Is it possible to make Nginx HttpGeoIPModule use the X_Forwarded IP that is sent via HAProxy? It is currently just using the incorrect server IP, but unsure how I can make Nginx use the X_Forwarded IP.
Any ideas?
Asked
Active
Viewed 3,010 times
3 Answers
1
Have you tried using the RealIPModule and setting the X-Real-IP to X-Forwarded-For
You have to pass --with-http_realip_module during compile time to build the module because it is not built by default.
Sameer
- 4,070
- 2
- 16
- 11
-
If you read my question, I am already doing this and I am asking whether I can make HttpGeoIPModule obey this. It does not at the moment. – James Feb 14 '11 at 00:21
-
James, is this working for you? I see the expected working behavior with my install of nginx (1.0.5) with RealIPModule and GeoIPModule. – spazm Sep 19 '12 at 20:22
-
James, you want to you the X-forwarded-for IP to do a Geo lookup right? When you get the X-Real-ip to X-forwarded-for IP geoIP will work. You can refer to this forum post. Similar question. http://forum.nginx.org/read.php?10,220550,220550 – Sameer Dec 07 '12 at 02:07
1
Sameer's answer is correct.
You'll need to configure and compile Nginx with the --with-http_realip_module option.

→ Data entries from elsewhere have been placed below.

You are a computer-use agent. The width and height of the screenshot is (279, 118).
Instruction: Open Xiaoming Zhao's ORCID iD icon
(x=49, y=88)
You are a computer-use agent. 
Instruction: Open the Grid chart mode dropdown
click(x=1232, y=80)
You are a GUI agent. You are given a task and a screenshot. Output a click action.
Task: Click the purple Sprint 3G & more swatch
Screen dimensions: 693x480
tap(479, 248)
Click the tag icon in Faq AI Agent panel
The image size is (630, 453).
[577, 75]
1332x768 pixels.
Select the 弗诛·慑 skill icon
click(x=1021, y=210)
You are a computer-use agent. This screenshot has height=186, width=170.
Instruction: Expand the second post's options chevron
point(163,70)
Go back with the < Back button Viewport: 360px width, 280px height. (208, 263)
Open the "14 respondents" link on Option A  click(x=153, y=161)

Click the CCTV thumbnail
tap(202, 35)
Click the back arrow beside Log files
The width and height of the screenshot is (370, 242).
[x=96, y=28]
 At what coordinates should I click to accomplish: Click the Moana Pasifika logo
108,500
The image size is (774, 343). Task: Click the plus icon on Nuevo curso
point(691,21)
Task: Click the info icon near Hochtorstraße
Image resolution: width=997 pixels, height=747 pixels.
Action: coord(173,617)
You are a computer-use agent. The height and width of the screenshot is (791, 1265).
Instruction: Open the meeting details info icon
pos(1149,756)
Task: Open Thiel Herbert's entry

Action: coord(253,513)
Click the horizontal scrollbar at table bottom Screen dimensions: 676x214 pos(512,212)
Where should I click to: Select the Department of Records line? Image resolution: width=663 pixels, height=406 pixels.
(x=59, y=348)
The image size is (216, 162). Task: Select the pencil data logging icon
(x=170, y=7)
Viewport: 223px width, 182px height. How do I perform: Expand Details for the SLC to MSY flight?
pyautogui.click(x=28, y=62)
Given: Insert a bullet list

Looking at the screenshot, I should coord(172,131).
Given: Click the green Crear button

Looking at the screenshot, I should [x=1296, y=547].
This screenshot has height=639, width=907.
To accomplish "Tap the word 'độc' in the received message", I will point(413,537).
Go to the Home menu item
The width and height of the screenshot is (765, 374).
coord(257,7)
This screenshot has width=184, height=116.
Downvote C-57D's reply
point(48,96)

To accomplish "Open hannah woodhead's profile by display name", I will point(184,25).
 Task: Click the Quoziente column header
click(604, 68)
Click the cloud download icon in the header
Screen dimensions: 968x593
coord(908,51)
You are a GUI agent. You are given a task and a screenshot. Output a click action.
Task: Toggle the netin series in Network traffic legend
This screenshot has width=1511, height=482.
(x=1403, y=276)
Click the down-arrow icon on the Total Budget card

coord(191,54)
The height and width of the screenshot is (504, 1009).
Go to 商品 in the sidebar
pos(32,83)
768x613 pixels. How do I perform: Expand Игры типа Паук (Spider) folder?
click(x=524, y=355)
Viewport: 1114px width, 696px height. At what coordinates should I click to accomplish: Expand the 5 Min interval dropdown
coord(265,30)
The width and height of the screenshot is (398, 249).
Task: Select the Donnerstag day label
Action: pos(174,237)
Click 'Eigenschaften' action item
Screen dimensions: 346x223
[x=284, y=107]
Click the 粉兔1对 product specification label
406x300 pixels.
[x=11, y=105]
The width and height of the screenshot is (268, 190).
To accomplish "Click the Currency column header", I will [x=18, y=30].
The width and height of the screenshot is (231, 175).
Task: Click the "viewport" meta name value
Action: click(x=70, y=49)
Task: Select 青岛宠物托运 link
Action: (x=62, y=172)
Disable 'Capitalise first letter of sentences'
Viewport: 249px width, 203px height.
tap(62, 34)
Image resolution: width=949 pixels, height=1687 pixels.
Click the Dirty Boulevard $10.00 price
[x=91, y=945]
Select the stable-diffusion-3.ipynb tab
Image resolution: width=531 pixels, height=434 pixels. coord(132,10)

Then set the following option in the Nginx configuration:
set_real_ip_from 1.2.3.4;
real_ip_header X-Forwarded-For;
Where 1.2.3.4 is the IP Address of HAProxy
In HAProxy you'll need the following options:
option httpclose
option forwardfor
I found this website helpful: http://www.somerorbay.com/vps-and-dedicated/nginx-behind-haproxy-x-forwarded-for-getting-real-client-ip
dkam
- 149
- 3
-
If you read my question, I am already doing this and I am asking whether I can make HttpGeoIPModule obey this. It does not at the moment. – James Feb 14 '11 at 00:21
1
Another option is to run HA Proxy in transparent mode, then all IPs will display correctly. Usually a little IP Tables 'mangling' is needed to make it work, but well worth the effort.
GRD
- 11
- 1